Non-food manufacturing inflation picks up
Non-food manufacturing inflation, which is indicative of demand side price pressures, edged up
marginally in October to 5.1% from 4.96% in September. The index also rose by 0.28% m/m as
opposed to a flat reading last month, as all sub components other than ‘Wood & wood products’,
‘Rubber & rubber products’ and ‘Transport and equipment’ index rose. With QE 2 by the Fed in
place, the surfeit of global liquidity is likely to see commodity prices remaining firm. This would
have implications also for the mineral oils index as also the crude oil item in primary articles index.
Upside risks to RBI’s year-end WPI projection increases chances for another rate hike
In the last policy meeting, RBI had hiked both the repo and reverse repo rate by 25 bps each to
6.25% and 5.25%, respectively, citing inflation concerns. The central bank had maintained its
inflation projection at 5.5% for end-FY11E (6.0% as per the 1993-94 series). We, however, see
upside risks to RBI’s end-FY2011E inflation projection as (1) due to factors mentioned earlier, food
prices have not softened to the extent expected by the RBI when it made its projections in July. (2)

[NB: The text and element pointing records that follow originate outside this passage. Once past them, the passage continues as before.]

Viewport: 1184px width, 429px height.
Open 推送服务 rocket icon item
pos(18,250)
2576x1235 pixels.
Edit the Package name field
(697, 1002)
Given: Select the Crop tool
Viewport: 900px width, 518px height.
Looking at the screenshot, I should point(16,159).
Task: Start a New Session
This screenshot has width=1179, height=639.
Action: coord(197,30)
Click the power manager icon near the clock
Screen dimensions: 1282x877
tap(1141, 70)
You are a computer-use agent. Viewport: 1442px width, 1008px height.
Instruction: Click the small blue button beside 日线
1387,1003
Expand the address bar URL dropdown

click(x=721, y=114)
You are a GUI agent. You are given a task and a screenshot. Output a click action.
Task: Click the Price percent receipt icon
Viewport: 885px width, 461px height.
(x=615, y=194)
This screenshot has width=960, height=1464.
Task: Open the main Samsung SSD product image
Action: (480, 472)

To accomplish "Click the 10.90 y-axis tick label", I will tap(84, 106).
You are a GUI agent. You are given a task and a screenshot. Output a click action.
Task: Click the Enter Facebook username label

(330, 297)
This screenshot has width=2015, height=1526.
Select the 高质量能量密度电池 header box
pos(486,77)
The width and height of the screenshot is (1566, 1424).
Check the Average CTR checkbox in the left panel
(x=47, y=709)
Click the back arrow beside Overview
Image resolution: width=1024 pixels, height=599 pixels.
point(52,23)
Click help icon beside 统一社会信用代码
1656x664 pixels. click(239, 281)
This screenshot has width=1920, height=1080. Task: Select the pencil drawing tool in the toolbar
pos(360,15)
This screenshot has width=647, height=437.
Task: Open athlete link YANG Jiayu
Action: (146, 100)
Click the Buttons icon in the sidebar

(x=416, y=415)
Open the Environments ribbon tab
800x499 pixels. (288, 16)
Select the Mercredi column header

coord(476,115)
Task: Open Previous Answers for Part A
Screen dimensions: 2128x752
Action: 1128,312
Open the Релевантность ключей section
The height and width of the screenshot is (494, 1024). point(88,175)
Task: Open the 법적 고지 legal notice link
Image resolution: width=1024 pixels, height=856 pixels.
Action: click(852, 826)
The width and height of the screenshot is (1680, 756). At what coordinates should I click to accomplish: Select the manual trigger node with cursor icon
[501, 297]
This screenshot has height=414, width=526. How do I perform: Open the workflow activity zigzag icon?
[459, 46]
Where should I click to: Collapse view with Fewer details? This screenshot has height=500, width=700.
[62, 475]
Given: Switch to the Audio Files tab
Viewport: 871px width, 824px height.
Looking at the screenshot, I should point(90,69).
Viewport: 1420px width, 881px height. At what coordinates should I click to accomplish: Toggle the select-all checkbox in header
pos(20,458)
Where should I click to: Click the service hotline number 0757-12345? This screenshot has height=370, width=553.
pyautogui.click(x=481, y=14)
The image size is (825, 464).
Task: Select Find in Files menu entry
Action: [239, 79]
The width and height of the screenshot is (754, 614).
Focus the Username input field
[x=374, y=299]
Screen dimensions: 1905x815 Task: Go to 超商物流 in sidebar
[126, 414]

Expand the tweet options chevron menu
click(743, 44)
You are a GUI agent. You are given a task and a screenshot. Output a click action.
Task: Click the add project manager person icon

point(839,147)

Global commodity prices have also reversed their softening trend and have firmed up significantly
in reaction to the Fed’s QE 2 program. (3) The base effect under the new WPI series is less than
that in the series with the old base. We expect inflation to moderate only gradually to around 7%
by December and to around 6.5% by end-FY2011E, assuming that a likely fuel price increase will
reduce the under-recoveries. The RBI had, in its monetary policy statement on November 2
signaled a pause in the policy interest rates for now. Thus, there is unlikely to be any policy action
in next monetary policy meeting on December 16. However, we factor in another 25 bps increase
in both the Reverse Repo and the Repo Rate by end-FY2011E, possibly on January 25. Thus, so far
as monetary policy stance is concerned, RBI would continue to be bothered by the high and sticky
inflation levels rather than the lower-than-expected IIP numbers released on Friday last.